**Extract**
--- START ---

This section focuses on how different data warehouse data stores and data categories are organized into logical and physical databases.
Choosing the most appropriate database architecture for a data warehouse system is an important aspect of the overall data warehouse strategy: Poorly implemented database architecture will negatively affect data warehouse performance and overall user experience.
It’s not uncommon to find SQL Server data warehouse implementations in which no effort was made to create more than a single default filegroup, which results in all data, indexes, and logs residing on the same number of disks. Despite having a strong data model, such a data warehouse initiative will be labeled a failure because of:
Backup files becoming too large, resulting in excessive backup and restore times
Data files becoming too large to manage, causing excessive execution times for rebuilding indexes and updating statistics
This underscores the need for an effective physical database design consisting of files and filegroups. In addition, a good database schema design can make database objects easier to access and simplify the security implementation.
Databases, Schemas, and Filegroups
Data modelers are responsible for developing the data warehouse data models, which are accessed by the three roles mentioned below. A data warehouse can be viewed differently depending on your role and your objectives:
Database developers view the data warehouse through a SQL lens. Their objective is to select the correct information from the data warehouse as efficiently as possible.
Data integration developers view the data warehouse as a destination. Their objective is to populate the data warehouse as efficiently as possible.
Database administrators view the data warehouse as a precious resource. Their objective is to ensure that the data warehouse is operational, secure, and high-performing—both when serving up data to business consumers and during database maintenance operations.

--- END ---

**Information provided**
--- START ---

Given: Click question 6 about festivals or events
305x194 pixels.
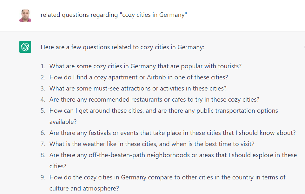Looking at the screenshot, I should [x=172, y=133].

--- END ---

**Required work**
1 > Answer these questions from the passage on data warehouse database architecture:
(a) In the list of reasons for failure, what happens when backup files become too large?
(b) How do data integration developers view the data warehouse?
(c) What objective is given for database developers?
2 > Write the next part of the passage on data warehouse database architecture, picking up after its last sentence.
The data play no part in this.

**Answers below**
1 >
(a) Backup and restore times become excessive.
(b) They view it as a destination.
(c) Their objective is to select the correct information from the data warehouse as efficiently as possible.

2 >
Figure 2-35 shows these different roles and how they relate to the data warehouse.
Figure 2-35: Data warehouse database logical and physical view
The data warehouse database can be viewed both as a logical entity accessed through SQL and as a physical entity consisting of multiple files stored within the disk subsystem.
Every SQL Server database is stored on disk and has two or more files:
Primary data file – A database has only one primary data file, which contains startup information and pointers to other files in the database.
Log file(s) – A database can have one or more log files.
Secondary data file(s) – These optional files are used to store database objects. Although optional, the use of secondary data files is highly recommended for a SQL Server data warehouse.
Backup file(s) – These files are used to back up information from the data warehouse.
All database files are organized into one or more filegroups. Every file has one filegroup parent, and every database object is associated with a filegroup. The primary filegroup stores all system tables.
A key database architecture task is determining which database objects reside in which filegroups. This task must take the different developer and DBA activities into consideration, including select, insert, and update activity; backup and restore processes; and database maintenance operations such as re-indexing, the updating of statistics, defragmentation, and so on.
Databases are the parent for both logical schemas and physical filegroups and files. Before we go deeper into physical filegroup configurations, it’s useful to review how database objects are logically accessed and organized within SQL Server.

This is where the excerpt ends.